## [Given instruction]
Reproduce verbatim the lines of the listing that begin with the line containing "Where should I click to: Open" and end with the line containing "Action: point(1295,450)", including both of those lines.

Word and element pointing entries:
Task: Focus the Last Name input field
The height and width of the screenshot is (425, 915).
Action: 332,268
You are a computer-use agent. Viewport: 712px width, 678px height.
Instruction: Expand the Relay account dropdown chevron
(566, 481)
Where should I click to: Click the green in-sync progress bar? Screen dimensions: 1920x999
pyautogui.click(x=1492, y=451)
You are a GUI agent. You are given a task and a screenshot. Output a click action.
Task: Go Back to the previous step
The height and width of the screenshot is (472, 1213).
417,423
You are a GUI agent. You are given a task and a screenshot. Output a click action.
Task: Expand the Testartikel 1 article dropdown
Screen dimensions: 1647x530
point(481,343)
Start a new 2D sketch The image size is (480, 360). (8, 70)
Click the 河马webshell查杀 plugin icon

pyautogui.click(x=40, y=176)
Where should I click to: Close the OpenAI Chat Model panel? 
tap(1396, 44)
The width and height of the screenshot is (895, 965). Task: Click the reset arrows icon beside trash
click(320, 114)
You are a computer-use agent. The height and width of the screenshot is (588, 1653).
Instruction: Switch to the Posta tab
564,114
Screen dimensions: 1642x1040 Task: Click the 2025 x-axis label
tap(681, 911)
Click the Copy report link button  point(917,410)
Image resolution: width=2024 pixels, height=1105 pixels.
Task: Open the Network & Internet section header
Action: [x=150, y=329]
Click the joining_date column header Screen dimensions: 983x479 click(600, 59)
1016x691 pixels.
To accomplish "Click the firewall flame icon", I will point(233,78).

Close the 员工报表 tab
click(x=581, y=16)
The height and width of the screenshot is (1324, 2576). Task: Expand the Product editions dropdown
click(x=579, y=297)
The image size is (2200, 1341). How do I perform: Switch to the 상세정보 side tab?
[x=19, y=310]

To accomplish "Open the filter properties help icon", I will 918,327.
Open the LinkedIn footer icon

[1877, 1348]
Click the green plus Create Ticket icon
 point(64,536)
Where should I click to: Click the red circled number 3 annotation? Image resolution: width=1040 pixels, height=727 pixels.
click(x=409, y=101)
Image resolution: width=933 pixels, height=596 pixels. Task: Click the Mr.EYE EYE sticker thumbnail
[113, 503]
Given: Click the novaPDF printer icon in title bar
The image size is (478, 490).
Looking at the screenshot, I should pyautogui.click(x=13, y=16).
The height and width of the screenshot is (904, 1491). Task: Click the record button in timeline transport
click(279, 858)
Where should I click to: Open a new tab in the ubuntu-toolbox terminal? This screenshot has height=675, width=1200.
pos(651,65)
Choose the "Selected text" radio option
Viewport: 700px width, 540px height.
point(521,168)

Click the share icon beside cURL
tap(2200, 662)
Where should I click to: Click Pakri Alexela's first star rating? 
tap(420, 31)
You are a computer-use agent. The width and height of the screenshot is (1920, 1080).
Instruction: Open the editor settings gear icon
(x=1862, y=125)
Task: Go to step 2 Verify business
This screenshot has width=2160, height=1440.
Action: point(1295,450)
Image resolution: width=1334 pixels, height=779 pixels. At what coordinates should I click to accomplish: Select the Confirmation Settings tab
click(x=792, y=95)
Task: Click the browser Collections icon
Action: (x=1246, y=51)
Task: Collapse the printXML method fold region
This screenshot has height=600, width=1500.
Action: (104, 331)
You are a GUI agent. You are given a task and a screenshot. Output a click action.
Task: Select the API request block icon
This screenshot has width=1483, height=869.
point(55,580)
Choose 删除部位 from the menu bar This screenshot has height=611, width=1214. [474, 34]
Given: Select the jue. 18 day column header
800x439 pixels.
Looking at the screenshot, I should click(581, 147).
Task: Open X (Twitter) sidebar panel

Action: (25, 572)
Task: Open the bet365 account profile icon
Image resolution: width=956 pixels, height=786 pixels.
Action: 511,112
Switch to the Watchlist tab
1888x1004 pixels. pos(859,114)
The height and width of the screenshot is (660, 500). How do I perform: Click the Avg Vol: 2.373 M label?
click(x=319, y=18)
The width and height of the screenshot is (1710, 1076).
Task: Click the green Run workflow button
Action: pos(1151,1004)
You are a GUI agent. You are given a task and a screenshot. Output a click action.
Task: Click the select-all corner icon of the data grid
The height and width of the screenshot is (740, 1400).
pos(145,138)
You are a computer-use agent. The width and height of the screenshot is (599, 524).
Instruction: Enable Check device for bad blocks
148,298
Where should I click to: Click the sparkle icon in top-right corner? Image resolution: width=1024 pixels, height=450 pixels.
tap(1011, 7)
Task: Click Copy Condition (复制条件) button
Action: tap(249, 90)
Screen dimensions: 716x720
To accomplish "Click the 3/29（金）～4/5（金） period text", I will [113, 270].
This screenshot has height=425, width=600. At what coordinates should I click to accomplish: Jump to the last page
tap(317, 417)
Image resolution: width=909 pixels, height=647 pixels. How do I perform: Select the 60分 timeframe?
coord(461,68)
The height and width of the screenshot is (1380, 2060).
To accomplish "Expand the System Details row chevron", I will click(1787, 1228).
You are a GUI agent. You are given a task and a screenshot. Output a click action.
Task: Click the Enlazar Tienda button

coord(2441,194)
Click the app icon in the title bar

## [Correct output]
Where should I click to: Open a new tab in the ubuntu-toolbox terminal? This screenshot has height=675, width=1200.
pos(651,65)
Choose the "Selected text" radio option
Viewport: 700px width, 540px height.
point(521,168)

Click the share icon beside cURL
tap(2200, 662)
Where should I click to: Click Pakri Alexela's first star rating? 
tap(420, 31)
You are a computer-use agent. The width and height of the screenshot is (1920, 1080).
Instruction: Open the editor settings gear icon
(x=1862, y=125)
Task: Go to step 2 Verify business
This screenshot has width=2160, height=1440.
Action: point(1295,450)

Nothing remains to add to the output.